**Supplied data**.
* * * * * * * * *

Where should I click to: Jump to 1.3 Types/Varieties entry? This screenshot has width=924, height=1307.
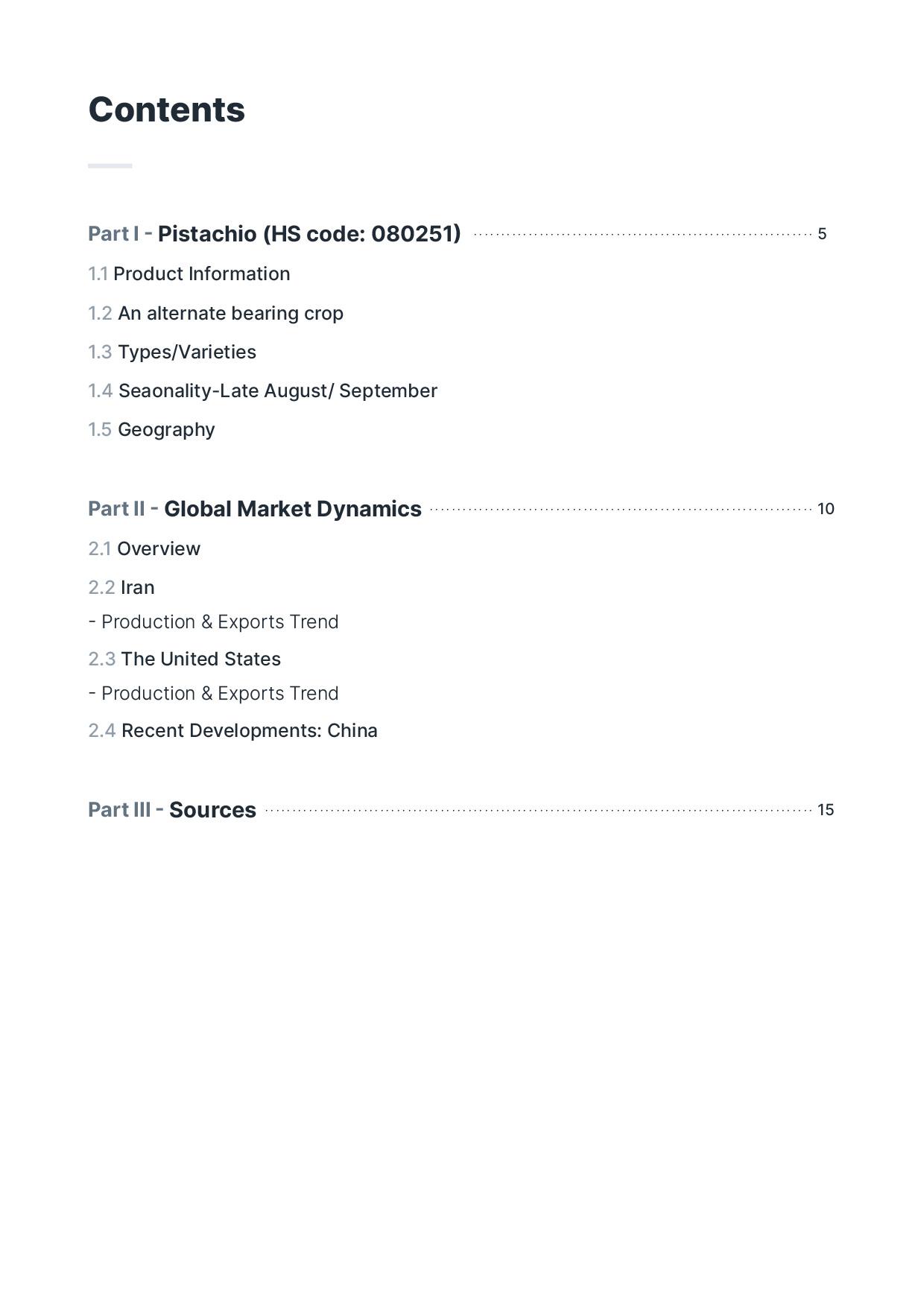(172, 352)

* * * * * * * * *

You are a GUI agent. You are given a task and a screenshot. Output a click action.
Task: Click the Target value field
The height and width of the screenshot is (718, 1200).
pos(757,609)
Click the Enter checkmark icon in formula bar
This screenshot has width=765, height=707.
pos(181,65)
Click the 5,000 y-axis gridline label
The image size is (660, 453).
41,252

* * * * * * * * *

**Task brief**. The reply should consist solely of the lines above from the one that has "You are a GUI" through the one that has "Task: Click the Target value field", reproduced exactly.

**Solved exercise**.
You are a GUI agent. You are given a task and a screenshot. Output a click action.
Task: Click the Target value field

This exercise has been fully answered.